The cross-sectional areas of the basal genicula (no. 0) were recorded for the small fronds (N=10) and large fronds (N=11) that were not chipped by the knife during collection. The cross-sectional areas of genicula nos 2, 4, 6, 8 and 10 were measured similarly. To avoid any effect of branching on geniculum size, only genicula below the first branching dichotomy were analyzed. Additional geniculum data collected from large fronds were incorporated into the interspecific ANCOVA described above. The effects of size class (fixed factor) and geniculum position (fixed factor) on cross-sectional area (response) were analyzed using a two-way analysis of variance (ANOVA), and the cross-sectional areas of genicula from the two size classes were compared at specific positions using post hoc planned comparisons.
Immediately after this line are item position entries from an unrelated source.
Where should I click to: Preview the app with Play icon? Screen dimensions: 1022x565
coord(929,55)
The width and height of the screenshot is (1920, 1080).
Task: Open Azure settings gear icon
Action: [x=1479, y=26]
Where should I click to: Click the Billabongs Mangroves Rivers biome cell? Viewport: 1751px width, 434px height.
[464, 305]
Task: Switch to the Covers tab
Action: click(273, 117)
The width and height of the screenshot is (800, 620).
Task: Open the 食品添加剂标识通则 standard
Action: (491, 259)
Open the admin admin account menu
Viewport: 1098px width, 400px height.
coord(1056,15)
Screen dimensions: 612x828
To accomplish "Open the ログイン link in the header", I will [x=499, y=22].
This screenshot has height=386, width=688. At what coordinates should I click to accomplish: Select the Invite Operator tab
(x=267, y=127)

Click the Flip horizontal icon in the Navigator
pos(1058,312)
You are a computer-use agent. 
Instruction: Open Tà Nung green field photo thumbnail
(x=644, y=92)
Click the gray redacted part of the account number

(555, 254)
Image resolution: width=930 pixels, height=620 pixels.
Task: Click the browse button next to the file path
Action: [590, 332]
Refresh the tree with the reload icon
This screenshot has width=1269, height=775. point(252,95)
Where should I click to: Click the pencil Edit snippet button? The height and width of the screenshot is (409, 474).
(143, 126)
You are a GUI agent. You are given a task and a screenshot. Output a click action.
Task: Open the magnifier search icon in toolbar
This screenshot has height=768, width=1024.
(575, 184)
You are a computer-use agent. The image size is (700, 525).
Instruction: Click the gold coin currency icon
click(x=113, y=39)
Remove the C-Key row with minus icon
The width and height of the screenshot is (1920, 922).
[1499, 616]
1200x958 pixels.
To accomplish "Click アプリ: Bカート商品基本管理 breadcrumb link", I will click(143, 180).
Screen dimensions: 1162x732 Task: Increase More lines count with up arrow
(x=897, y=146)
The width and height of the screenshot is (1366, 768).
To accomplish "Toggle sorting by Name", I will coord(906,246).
Geniculum breaking forces (F_b) were plotted against cross-sectional areas (A) for all broken genicula within each size class. The effects of size class (fixed factor) and cross-sectional area(covariate) on breaking force (response) were initially analyzed with ANCOVA. However, size class regressions had significantly different slopes and were treated separately.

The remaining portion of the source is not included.